Perform a LEfSe analysis: the function carries out differential analysis between two sample groups for multiple microorganisms and uses linear discirminant analysis to establish their effect sizes. Subclass information for each class can be incorporated into the analysis (see examples). Microorganisms with large differences between two sample groups are identified as biomarkers.

lefser(
  relab,
  kruskal.threshold = 0.05,
  wilcox.threshold = 0.05,
  lda.threshold = 2,
  groupCol = "GROUP",
  blockCol = NULL,
  assay = 1L,
  trim.names = FALSE,
  checkAbundances = TRUE,
  ...,
  expr
)

Arguments

relab

A SummarizedExperiment with relative abundances in the assay

kruskal.threshold

numeric(1) The p-value for the Kruskal-Wallis Rank Sum Test (default 0.05).

wilcox.threshold

numeric(1) The p-value for the Wilcoxon Rank-Sum Test when 'blockCol' is present (default 0.05).

lda.threshold

numeric(1) The effect size threshold (default 2.0).

groupCol

character(1) Column name in colData(relab) indicating groups, usually a factor with two levels (e.g., c("cases", "controls"); default "GROUP").

blockCol

character(1) Optional column name in colData(relab) indicating the blocks, usually a factor with two levels (e.g., c("adult", "senior"); default NULL).

assay

The i-th assay matrix in the SummarizedExperiment ('relab'; default 1).

trim.names

If TRUE extracts the most specific taxonomic rank of organism.

checkAbundances

logical(1) Whether to check if the assay data in the relab input are relative abundances or counts. If counts are found, a warning will be emitted (default TRUE).

expr

(deprecated) Use relab instead. A SummarizedExperiment with relative abundances in the assay

...

Additional inputs to lower level functions (not used).

Value

The function returns a data.frame with two columns, which are names of microorganisms and their LDA scores.

Details

The LEfSe method expects relative abundances in the expr input.
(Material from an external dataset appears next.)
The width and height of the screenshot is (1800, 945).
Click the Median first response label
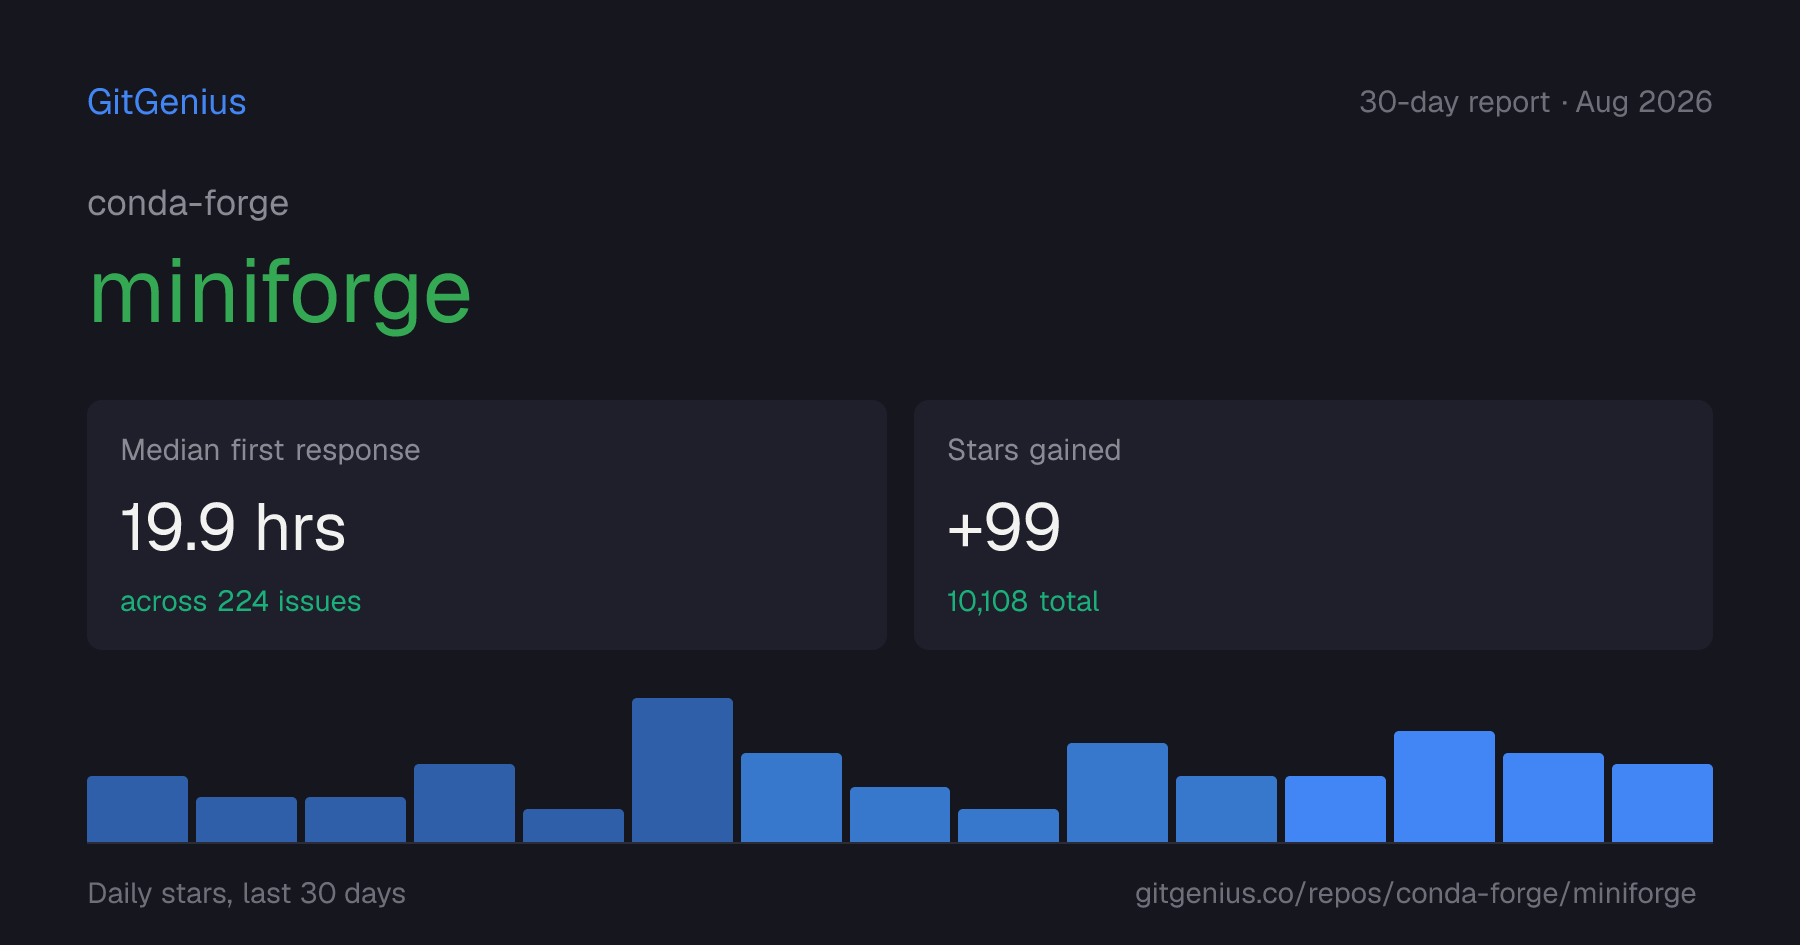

A warning will be emitted if the column sums do not result in 1. Use the relativeAb helper function to convert the data in the SummarizedExperiment to relative abundances. The checkAbundances argument enables checking the data for presence of relative abundances and can be turned off by setting the argument to FALSE.

Examples

    # (1) Using classes only
    data(zeller14)
    # exclude 'adenoma'
    zeller14 <- zeller14[, zeller14$study_condition != "adenoma"]
    res_group <- lefser(zeller14, groupCol = "study_condition")
#> Warning: Convert counts to relative abundances with 'relativeAb()'
#> The outcome variable is specified as 'study_condition' and the reference category is 'CRC'.
#>  See `?factor` or `?relevel` to change the reference category.
    head(res_group)
#>                                                                                                                                 Names
#> 1                                                                                         k__Bacteria|p__Bacteroidetes|c__Bacteroidia
#> 2                                                                        k__Bacteria|p__Bacteroidetes|c__Bacteroidia|o__Bacteroidales
#> 3                                                                                                        k__Bacteria|p__Bacteroidetes
#> 4                                                  k__Bacteria|p__Bacteroidetes|c__Bacteroidia|o__Bacteroidales|f__Porphyromonadaceae
#> 5                  k__Bacteria|p__Firmicutes|c__Clostridia|o__Clostridiales|f__Lachnospiraceae|g__Coprococcus|s__Coprococcus_eutactus
#> 6 k__Bacteria|p__Firmicutes|c__Clostridia|o__Clostridiales|f__Lachnospiraceae|g__Coprococcus|s__Coprococcus_eutactus|t__GCF_000154425
#>      scores
#> 1 -6.364356
#> 2 -6.364356
#> 3 -6.364325
#> 4 -5.791754
#> 5 -5.622091
#> 6 -5.566016

    # (2) Using classes and sublasses
    data(zeller14)
    # exclude 'adenoma'
    zeller14 <- zeller14[, zeller14$study_condition != "adenoma"]
    res_block <- lefser(
         zeller14, groupCol = "study_condition", blockCol = "age_category"
    )
#> Warning: Convert counts to relative abundances with 'relativeAb()'
#> The outcome variable is specified as 'study_condition' and the reference category is 'CRC'.
#>  See `?factor` or `?relevel` to change the reference category.
    head(res_block)
#>                                                                                                                                                                                Names
#> 1                                                                               k__Bacteria|p__Fusobacteria|c__Fusobacteriia|o__Fusobacteriales|f__Fusobacteriaceae|g__Fusobacterium
#> 2                                                                                                k__Bacteria|p__Fusobacteria|c__Fusobacteriia|o__Fusobacteriales|f__Fusobacteriaceae
#> 3                                                                                k__Bacteria|p__Bacteroidetes|c__Bacteroidia|o__Bacteroidales|f__Porphyromonadaceae|g__Porphyromonas
#> 4 k__Bacteria|p__Bacteroidetes|c__Bacteroidia|o__Bacteroidales|f__Porphyromonadaceae|g__Porphyromonas|s__Porphyromonas_asaccharolytica|t__Porphyromonas_asaccharolytica_unclassified
#> 5                                               k__Bacteria|p__Bacteroidetes|c__Bacteroidia|o__Bacteroidales|f__Porphyromonadaceae|g__Porphyromonas|s__Porphyromonas_asaccharolytica
#> 6                                                                                                                    k__Bacteria|p__Fusobacteria|c__Fusobacteriia|o__Fusobacteriales
#>      scores
#> 1 -5.233182
#> 2 -5.212977
#> 3 -5.039454
#> 4 -4.987723
#> 5 -4.932632
#> 6 -4.840816